Records drawn from a dataset
· · · · · · ·
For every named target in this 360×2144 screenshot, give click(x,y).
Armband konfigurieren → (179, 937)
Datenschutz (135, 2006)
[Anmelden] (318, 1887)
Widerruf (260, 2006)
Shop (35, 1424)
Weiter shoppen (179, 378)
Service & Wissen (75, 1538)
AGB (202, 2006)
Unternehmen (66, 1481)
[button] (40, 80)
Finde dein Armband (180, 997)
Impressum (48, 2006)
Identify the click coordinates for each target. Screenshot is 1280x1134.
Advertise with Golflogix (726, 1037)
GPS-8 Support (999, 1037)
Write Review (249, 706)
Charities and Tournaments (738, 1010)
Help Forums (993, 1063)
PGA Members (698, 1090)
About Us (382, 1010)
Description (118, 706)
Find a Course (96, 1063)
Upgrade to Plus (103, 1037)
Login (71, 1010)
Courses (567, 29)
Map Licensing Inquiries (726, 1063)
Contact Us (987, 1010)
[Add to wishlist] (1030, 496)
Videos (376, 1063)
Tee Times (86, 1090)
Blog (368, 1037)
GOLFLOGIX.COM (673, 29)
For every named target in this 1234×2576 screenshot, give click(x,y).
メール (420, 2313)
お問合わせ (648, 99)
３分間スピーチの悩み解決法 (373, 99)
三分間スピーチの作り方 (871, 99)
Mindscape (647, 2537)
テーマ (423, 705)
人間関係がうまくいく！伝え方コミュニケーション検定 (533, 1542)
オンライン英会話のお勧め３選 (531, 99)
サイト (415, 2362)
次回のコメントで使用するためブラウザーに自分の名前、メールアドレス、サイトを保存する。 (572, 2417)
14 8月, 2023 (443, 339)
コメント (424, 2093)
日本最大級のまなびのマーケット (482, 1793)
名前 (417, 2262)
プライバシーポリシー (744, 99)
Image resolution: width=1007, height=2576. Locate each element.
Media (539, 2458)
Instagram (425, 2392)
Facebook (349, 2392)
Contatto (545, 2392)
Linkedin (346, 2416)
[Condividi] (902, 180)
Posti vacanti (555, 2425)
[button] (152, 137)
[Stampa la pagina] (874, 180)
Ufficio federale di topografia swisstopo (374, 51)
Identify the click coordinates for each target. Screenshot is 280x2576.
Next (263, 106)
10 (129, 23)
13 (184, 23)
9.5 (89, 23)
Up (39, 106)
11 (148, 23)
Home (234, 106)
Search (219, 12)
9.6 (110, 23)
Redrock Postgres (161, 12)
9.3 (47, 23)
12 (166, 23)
· · · · · · ·
*WHAT THE TASK ASKS*. Whenever a line of the entries contains the string "target", copy that line.

*RESPONSE BELOW*.
For every named target in this 360×2144 screenshot, give click(x,y).
Identify the click coordinates for each target. Screenshot is 1280x1134.
For every named target in this 1234×2576 screenshot, give click(x,y).
Identify the click coordinates for each target. Screenshot is 280x2576.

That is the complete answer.